• Exercise: Taking the line that contains "Task: Click the Facebook Ads sidebar icon" as the first and the final line of the records as the last, write out every line between them exactly, ends included, and nothing else.
Segment Start: Source material
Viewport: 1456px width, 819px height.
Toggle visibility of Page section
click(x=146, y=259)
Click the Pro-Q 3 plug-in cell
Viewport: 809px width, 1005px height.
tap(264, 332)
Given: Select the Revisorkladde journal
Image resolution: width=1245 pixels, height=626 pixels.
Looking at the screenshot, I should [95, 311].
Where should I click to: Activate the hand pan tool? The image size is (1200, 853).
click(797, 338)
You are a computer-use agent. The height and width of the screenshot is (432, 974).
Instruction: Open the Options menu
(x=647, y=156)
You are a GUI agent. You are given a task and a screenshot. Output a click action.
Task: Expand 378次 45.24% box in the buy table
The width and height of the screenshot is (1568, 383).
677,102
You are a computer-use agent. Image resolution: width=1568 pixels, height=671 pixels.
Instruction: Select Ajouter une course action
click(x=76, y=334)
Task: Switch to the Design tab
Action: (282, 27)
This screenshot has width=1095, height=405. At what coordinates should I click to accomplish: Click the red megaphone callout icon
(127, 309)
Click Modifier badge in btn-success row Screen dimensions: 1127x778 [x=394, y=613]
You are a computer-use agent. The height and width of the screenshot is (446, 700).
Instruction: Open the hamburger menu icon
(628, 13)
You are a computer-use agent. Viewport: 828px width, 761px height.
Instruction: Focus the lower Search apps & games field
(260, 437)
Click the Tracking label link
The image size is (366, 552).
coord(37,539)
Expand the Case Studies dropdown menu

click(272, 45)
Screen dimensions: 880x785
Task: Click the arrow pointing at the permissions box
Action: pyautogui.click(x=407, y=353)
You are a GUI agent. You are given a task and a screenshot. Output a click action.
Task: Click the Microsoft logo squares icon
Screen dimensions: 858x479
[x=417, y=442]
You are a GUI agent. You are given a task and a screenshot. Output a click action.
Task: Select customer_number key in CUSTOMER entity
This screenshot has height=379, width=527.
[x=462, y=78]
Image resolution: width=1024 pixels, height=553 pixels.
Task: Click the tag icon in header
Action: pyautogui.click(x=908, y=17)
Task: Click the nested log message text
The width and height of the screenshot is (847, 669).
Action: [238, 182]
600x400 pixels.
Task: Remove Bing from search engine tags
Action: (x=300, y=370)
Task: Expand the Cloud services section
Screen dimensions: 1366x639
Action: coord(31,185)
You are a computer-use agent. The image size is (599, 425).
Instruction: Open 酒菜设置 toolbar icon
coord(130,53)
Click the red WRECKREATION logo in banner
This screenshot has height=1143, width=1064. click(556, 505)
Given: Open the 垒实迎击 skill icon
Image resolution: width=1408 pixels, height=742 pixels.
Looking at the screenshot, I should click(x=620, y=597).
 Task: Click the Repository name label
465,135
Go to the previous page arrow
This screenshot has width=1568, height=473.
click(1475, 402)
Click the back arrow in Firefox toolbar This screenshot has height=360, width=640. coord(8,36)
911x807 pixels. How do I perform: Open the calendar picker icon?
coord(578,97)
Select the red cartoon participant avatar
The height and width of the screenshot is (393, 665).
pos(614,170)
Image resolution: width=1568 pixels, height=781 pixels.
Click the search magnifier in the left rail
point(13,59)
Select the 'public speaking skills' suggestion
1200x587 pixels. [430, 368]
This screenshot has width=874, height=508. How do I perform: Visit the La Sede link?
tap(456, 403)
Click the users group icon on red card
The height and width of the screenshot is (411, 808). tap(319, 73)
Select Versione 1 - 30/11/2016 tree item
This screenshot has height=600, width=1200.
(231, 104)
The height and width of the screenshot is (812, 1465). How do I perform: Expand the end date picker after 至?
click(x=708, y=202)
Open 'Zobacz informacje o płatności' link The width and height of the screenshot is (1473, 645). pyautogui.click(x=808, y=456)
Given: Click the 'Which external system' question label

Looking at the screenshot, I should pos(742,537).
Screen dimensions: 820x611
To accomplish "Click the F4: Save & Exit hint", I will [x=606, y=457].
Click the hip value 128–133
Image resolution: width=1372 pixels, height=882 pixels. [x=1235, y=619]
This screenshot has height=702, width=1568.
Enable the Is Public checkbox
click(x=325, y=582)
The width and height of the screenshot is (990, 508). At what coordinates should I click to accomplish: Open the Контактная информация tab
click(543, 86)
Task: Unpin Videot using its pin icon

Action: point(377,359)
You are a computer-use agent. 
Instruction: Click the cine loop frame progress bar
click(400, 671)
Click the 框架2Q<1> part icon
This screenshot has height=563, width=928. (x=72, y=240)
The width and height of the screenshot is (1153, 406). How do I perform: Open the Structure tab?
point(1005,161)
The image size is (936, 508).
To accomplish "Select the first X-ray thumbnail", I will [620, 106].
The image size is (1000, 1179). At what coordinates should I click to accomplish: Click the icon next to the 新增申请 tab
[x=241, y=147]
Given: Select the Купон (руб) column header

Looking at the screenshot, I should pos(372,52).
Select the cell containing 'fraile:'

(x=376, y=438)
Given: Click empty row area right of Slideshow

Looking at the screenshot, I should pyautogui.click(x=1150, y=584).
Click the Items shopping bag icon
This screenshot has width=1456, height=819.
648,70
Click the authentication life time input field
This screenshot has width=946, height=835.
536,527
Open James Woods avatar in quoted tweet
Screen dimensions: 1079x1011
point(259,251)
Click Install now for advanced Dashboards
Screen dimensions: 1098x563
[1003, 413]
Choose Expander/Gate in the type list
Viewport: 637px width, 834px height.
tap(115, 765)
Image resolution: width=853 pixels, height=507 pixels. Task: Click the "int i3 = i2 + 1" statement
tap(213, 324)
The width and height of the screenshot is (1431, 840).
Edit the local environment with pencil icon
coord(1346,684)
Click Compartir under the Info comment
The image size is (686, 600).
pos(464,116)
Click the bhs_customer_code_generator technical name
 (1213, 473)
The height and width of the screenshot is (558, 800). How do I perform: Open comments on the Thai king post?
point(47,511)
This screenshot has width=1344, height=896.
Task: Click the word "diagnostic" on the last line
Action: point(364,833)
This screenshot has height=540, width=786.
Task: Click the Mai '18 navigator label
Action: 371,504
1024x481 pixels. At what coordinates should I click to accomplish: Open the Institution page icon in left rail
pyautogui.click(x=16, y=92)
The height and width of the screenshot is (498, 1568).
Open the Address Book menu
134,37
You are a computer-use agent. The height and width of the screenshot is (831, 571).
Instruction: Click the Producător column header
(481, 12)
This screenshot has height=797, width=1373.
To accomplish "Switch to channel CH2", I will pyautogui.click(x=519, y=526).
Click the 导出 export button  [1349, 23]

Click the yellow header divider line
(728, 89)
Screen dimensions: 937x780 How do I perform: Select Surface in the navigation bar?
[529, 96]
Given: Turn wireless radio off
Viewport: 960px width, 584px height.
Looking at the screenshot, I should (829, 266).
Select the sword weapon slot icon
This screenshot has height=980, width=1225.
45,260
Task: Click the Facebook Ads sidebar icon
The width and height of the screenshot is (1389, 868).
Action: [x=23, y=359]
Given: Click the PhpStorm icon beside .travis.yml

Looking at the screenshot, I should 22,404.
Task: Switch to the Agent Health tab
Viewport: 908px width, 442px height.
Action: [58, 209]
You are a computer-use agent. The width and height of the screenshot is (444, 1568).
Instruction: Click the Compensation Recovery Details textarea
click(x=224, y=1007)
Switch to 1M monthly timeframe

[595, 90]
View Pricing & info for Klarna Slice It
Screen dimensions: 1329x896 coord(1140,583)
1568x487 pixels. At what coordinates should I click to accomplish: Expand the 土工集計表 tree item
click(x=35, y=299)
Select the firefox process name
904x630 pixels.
Segment End: Source material
• Reply to the exercise:
Task: Click the Facebook Ads sidebar icon
The width and height of the screenshot is (1389, 868).
Action: [x=23, y=359]
Given: Click the PhpStorm icon beside .travis.yml

Looking at the screenshot, I should 22,404.
Task: Switch to the Agent Health tab
Viewport: 908px width, 442px height.
Action: [58, 209]
You are a computer-use agent. The width and height of the screenshot is (444, 1568).
Instruction: Click the Compensation Recovery Details textarea
click(x=224, y=1007)
Switch to 1M monthly timeframe

[595, 90]
View Pricing & info for Klarna Slice It
Screen dimensions: 1329x896 coord(1140,583)
1568x487 pixels. At what coordinates should I click to accomplish: Expand the 土工集計表 tree item
click(x=35, y=299)
Select the firefox process name
904x630 pixels.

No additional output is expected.